• _TASK DETAILS_
Find the line with "Powered by Shopify (555, 1752)" and the line with "descuento) (303, 2261)" in the entries below; output exactly those two lines, every line between them, and no others.

• _MATERIAL PROVIDED_
= Beginning of Section =

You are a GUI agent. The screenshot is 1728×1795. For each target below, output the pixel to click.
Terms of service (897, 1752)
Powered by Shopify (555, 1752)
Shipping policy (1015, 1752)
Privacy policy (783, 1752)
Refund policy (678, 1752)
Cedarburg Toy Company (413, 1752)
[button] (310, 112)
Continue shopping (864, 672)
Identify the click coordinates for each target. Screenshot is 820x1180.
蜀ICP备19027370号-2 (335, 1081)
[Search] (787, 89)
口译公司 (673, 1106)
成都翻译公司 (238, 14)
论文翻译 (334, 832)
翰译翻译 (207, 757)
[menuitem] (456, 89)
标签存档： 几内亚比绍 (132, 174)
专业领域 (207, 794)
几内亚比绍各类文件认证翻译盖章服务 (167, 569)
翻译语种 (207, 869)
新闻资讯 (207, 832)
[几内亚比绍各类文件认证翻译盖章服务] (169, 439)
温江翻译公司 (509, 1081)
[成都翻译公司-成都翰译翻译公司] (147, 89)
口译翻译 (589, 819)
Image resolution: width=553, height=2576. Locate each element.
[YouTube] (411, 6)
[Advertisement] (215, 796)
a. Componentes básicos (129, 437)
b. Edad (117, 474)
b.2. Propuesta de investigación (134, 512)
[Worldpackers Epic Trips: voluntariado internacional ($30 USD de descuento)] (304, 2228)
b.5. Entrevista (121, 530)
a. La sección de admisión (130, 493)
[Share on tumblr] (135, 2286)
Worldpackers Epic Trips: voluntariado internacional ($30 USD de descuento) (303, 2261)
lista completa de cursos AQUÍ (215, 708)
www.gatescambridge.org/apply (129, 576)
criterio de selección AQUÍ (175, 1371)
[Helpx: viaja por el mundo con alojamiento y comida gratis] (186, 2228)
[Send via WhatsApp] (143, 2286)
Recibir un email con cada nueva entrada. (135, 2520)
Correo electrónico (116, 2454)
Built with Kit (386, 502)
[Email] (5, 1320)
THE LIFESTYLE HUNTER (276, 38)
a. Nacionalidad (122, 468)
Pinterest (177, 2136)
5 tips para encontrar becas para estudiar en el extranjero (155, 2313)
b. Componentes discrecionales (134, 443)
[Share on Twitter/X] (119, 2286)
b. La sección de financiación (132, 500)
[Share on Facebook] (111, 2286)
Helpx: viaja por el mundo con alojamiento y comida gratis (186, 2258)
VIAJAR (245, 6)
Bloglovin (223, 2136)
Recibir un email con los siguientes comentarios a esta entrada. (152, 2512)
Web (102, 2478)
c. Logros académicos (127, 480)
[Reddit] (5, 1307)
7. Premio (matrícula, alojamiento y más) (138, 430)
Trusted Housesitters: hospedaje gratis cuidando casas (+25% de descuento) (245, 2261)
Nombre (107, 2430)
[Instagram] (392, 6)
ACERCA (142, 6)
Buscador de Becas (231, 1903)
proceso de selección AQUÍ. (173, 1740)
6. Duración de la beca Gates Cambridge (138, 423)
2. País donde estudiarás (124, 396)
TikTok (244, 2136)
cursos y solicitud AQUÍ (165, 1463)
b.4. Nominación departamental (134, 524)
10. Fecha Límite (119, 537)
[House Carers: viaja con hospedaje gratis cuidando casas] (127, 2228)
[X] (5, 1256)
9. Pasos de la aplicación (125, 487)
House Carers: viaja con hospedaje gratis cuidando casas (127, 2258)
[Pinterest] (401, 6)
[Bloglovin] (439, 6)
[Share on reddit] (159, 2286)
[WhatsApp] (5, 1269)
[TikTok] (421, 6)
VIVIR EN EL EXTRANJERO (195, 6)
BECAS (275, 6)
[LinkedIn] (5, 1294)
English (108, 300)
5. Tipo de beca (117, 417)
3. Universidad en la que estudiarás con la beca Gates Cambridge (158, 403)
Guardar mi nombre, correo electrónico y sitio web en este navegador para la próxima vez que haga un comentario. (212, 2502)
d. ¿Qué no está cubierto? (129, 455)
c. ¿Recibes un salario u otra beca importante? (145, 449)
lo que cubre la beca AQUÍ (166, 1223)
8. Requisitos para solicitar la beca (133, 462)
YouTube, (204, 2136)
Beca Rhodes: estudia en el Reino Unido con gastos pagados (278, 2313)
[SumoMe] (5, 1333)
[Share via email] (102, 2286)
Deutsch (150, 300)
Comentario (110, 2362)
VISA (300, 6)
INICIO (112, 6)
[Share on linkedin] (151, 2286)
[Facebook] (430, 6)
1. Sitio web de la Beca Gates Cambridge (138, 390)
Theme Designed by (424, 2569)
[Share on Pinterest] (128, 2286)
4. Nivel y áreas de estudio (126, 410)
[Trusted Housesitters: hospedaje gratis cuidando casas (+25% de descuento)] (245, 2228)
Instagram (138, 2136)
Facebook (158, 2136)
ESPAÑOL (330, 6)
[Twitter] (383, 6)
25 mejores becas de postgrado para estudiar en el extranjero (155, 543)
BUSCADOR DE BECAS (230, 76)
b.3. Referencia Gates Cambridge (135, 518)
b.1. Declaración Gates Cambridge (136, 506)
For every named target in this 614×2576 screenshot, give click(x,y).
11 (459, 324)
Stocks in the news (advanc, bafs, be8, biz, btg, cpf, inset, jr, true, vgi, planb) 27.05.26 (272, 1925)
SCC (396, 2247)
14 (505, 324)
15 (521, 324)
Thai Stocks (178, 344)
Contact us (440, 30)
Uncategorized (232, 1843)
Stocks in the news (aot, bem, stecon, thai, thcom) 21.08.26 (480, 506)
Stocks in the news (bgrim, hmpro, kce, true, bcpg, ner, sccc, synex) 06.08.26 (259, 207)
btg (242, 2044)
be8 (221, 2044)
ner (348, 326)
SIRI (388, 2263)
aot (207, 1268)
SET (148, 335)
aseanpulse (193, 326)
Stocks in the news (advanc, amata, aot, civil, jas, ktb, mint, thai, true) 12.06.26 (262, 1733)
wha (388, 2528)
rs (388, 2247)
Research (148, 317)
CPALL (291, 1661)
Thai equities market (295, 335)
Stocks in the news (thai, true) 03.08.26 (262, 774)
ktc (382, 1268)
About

= End of Section =

• _EXPECTED ANSWER_
Powered by Shopify (555, 1752)
Shipping policy (1015, 1752)
Privacy policy (783, 1752)
Refund policy (678, 1752)
Cedarburg Toy Company (413, 1752)
[button] (310, 112)
Continue shopping (864, 672)
Identify the click coordinates for each target. Screenshot is 820x1180.
蜀ICP备19027370号-2 (335, 1081)
[Search] (787, 89)
口译公司 (673, 1106)
成都翻译公司 (238, 14)
论文翻译 (334, 832)
翰译翻译 (207, 757)
[menuitem] (456, 89)
标签存档： 几内亚比绍 (132, 174)
专业领域 (207, 794)
几内亚比绍各类文件认证翻译盖章服务 (167, 569)
翻译语种 (207, 869)
新闻资讯 (207, 832)
[几内亚比绍各类文件认证翻译盖章服务] (169, 439)
温江翻译公司 (509, 1081)
[成都翻译公司-成都翰译翻译公司] (147, 89)
口译翻译 (589, 819)
Image resolution: width=553, height=2576. Locate each element.
[YouTube] (411, 6)
[Advertisement] (215, 796)
a. Componentes básicos (129, 437)
b. Edad (117, 474)
b.2. Propuesta de investigación (134, 512)
[Worldpackers Epic Trips: voluntariado internacional ($30 USD de descuento)] (304, 2228)
b.5. Entrevista (121, 530)
a. La sección de admisión (130, 493)
[Share on tumblr] (135, 2286)
Worldpackers Epic Trips: voluntariado internacional ($30 USD de descuento) (303, 2261)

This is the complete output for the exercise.